As noted in my Aug. 17 column, the phone calls were curious, and surprising, because up until then Mayor Finizio had said he had no contact with police officials that weekend. This is important because in the early morning hours of July 20 there was a reported sexual assault in the downtown commercial district.
It took several days for police to disclose the incident. Both the police administration and the mayor have faced heavy criticism in some quarters for not alerting the public sooner; and the attacker remains at large. There has still been no arrest. Some critics of the mayor have suggested the decision not to make an announcement was purposeful, an effort to play down crime in the city at a time when the police force has seen a large reduction in staffing.
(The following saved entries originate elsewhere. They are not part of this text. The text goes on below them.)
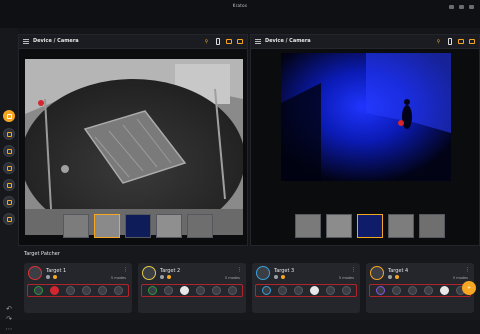  I want to click on thumbnail-strip-right, so click(370, 226).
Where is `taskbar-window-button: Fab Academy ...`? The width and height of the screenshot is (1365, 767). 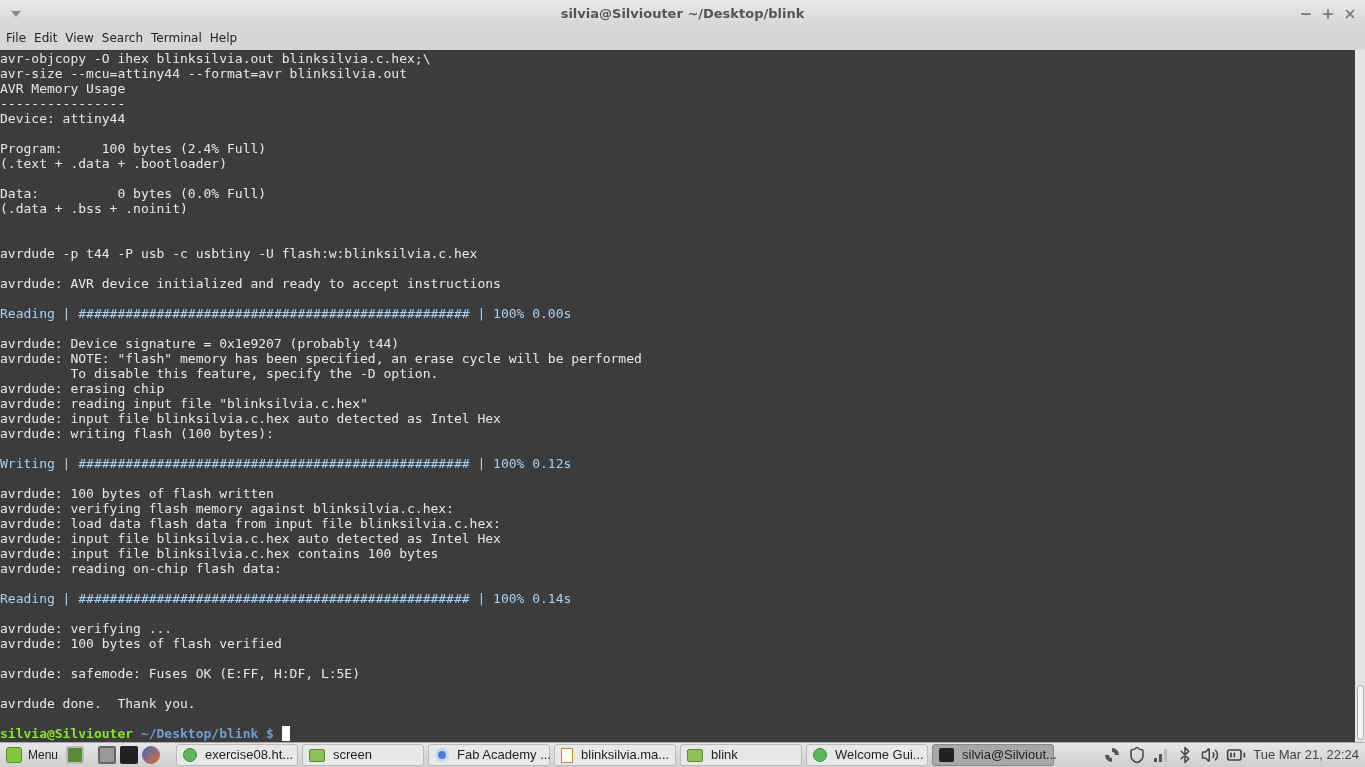
taskbar-window-button: Fab Academy ... is located at coordinates (490, 755).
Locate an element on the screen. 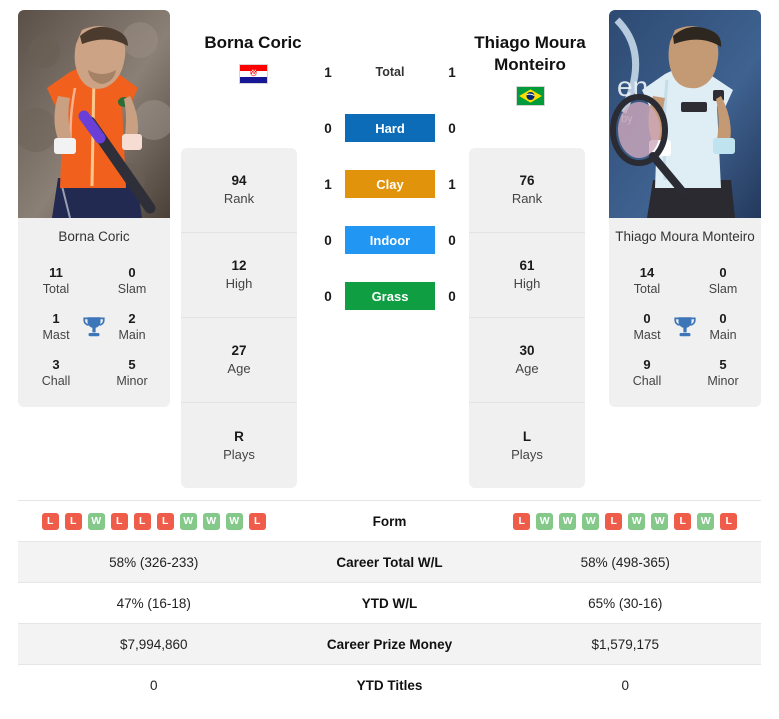 Image resolution: width=779 pixels, height=719 pixels. head-to-head-surfaces: 1 Total 1 0 Hard 0 1 Clay 1 0 Indoor 0 0 is located at coordinates (390, 184).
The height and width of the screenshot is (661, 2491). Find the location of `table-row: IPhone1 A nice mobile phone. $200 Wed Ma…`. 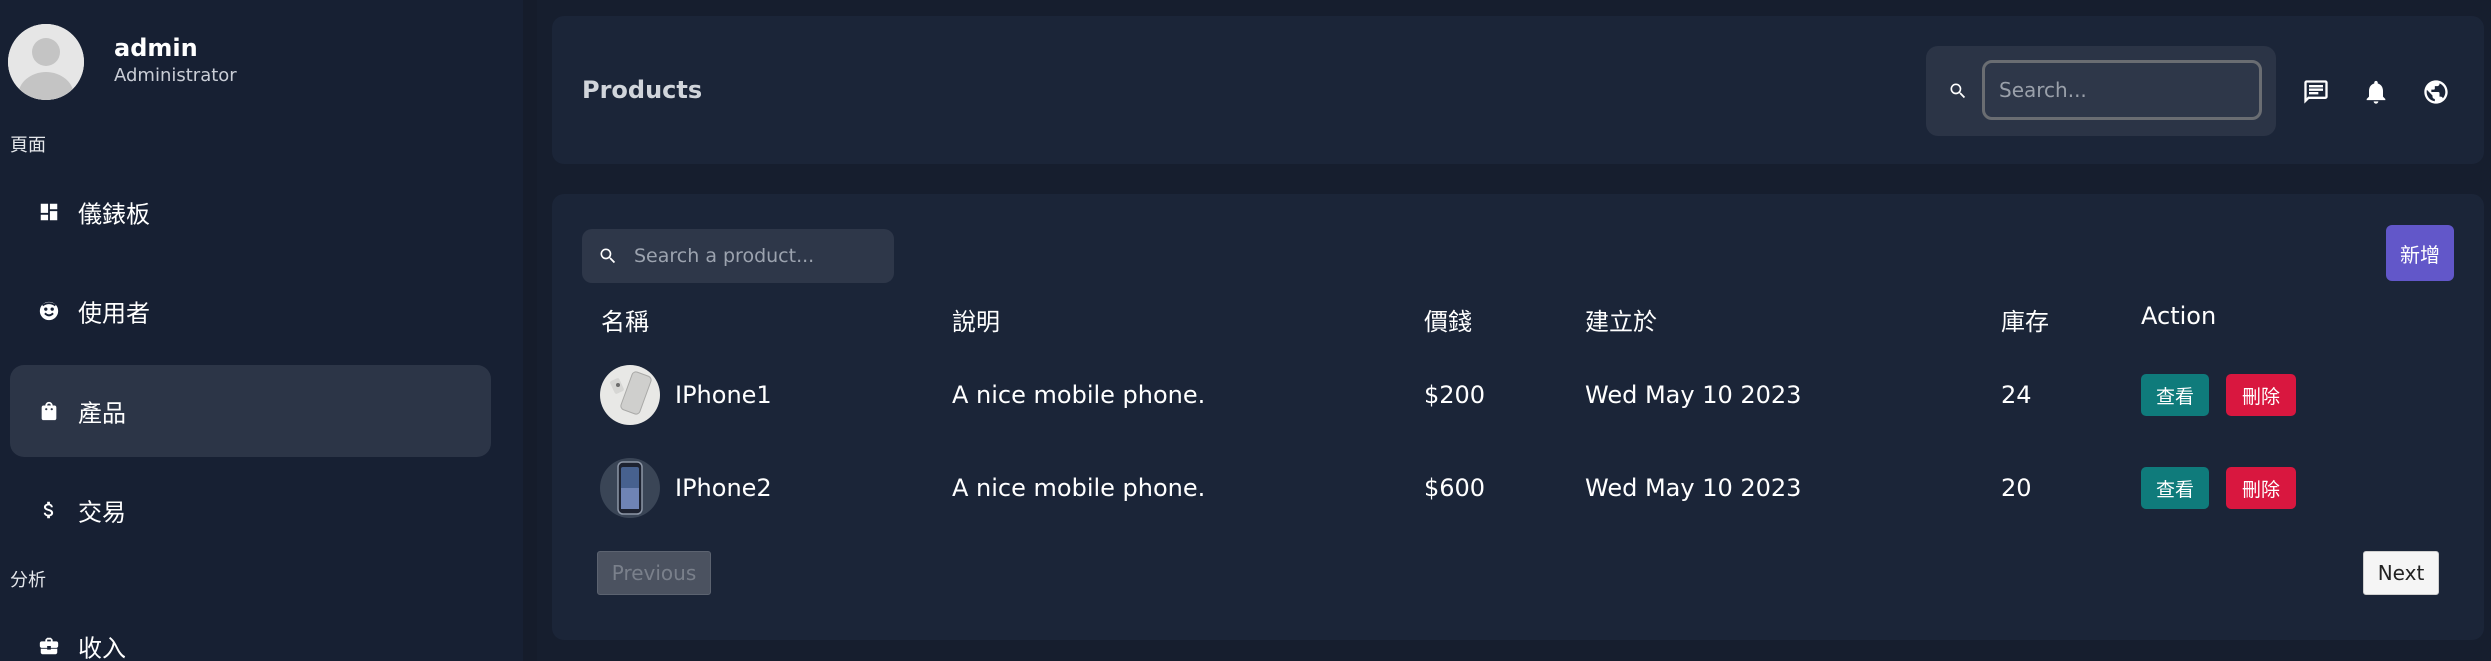

table-row: IPhone1 A nice mobile phone. $200 Wed Ma… is located at coordinates (1518, 395).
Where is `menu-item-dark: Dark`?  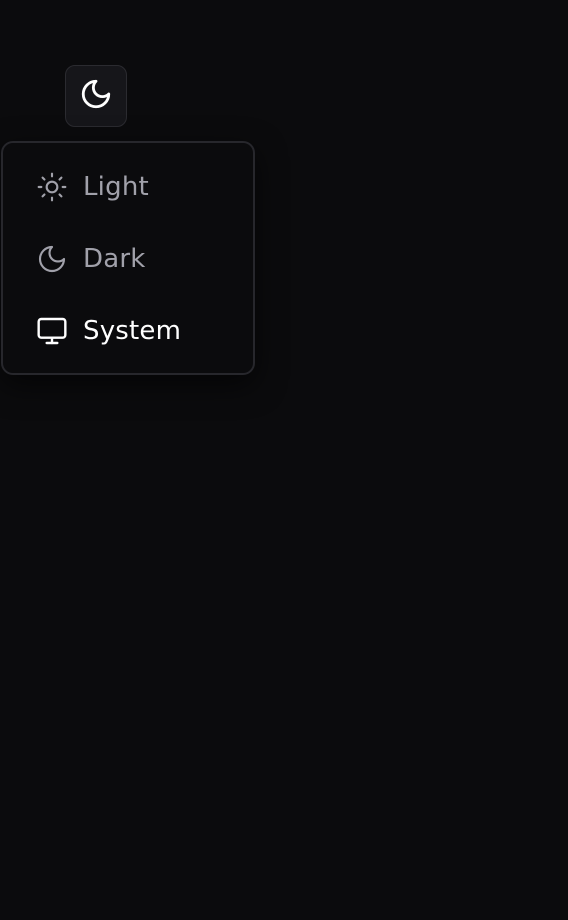
menu-item-dark: Dark is located at coordinates (128, 259).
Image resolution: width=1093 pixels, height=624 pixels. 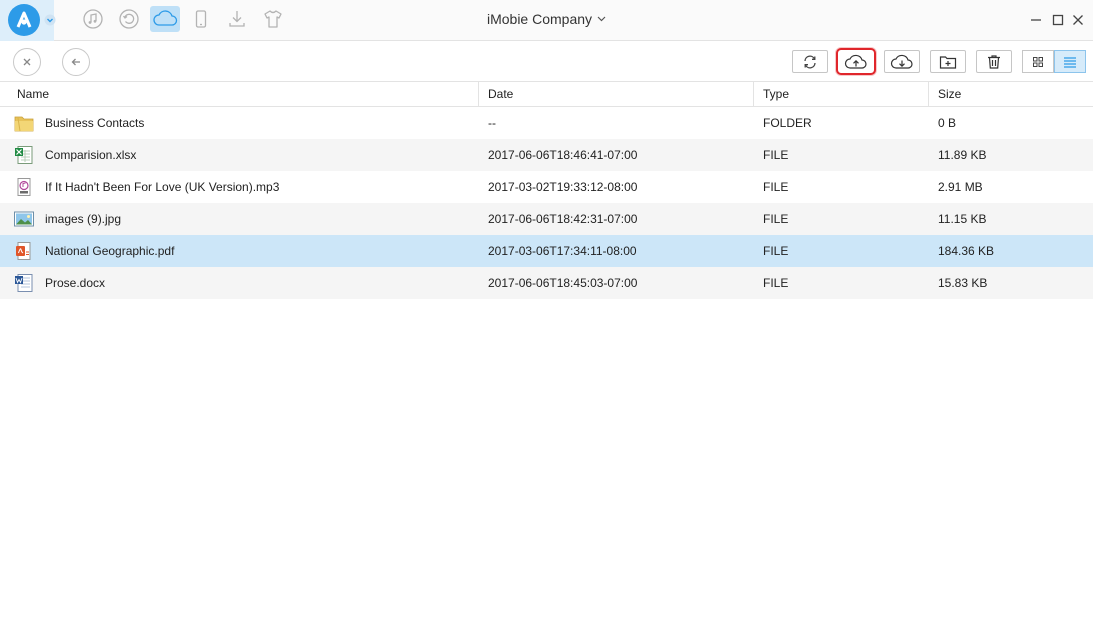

Mayor Finizio has called the contention absurd. The chief says flatly that the administration never directed the department how to handle the information. But the mayor had also said he never talked with the police administration that day -a contention contradicted when I received phone records for the mayor's city-issued cell phone.
Those records show the mayor calling the chief at 9:45 a.m. and the chief soon calling back, the total exchange lasting about 10 minutes. As referenced in my earlier column, last week neither the chief nor mayor could recall the call or its content.
On Monday the chief - who the mayor says is a diligent note taker - emailed me and stated: "I have been able to determine the reason for the calls back and forth between myself and the Mayor; the reported sexual assault was NOT part of the conversation. The issue was a personnel matter that I cannot comment on."
Mayor Finizio, however, provided more detail. "The chief consulted her records and it is clear the conversation concerned the release of social security numbers to David Collins in response to his FOI request regarding dog bite statistics," he wrote me.
On July 19 The Day had published a column by Collins that referenced numerous complaints against the NLPD involving bites by police dogs over several years. Attached to the online version were the reports. But the city had failed to remove social security numbers and, after complaints, The Day took the reports off the web page.
It was a personnel matter for the city, said the mayor, because an NLPD employee should have removed the personal information.
"At no time was the alleged sexual assault discussed. The chief had not been made aware of the alleged sexual assault yet at the time of our conversation Saturday morning," stated Finizio. "I am confident our internal investigation will demonstrate that conclusively once it is completed and released."
That would be the investigation, ordered by the mayor, into how and why police did not disclose information about the assault sooner. Finizio said he did not learn about the assault until July 22, a Monday, during a conversation with the fire chief.
The mayor also offered an explanation why he had forgotten about the call and its content.
"Coming as it did on my birthday and being what I thought of as a minor issue, I had forgotten the call entirely … this conversation did not stand out," he wrote in the email.
Next time, perhaps the mayor should check the phone records before declaring with certainty he did not make or receive a call.
For some reason I don't think this will end the speculation. It also raises the question why the chief did not know about a rape in her city hours after it happened. Perhaps the results of the internal investigation will shed more light.
Most troubling, a serious crime remains unsolved. Amidst the politics and finger pointing that should not be forgotten.
Paul Choiniere is editorial page editor.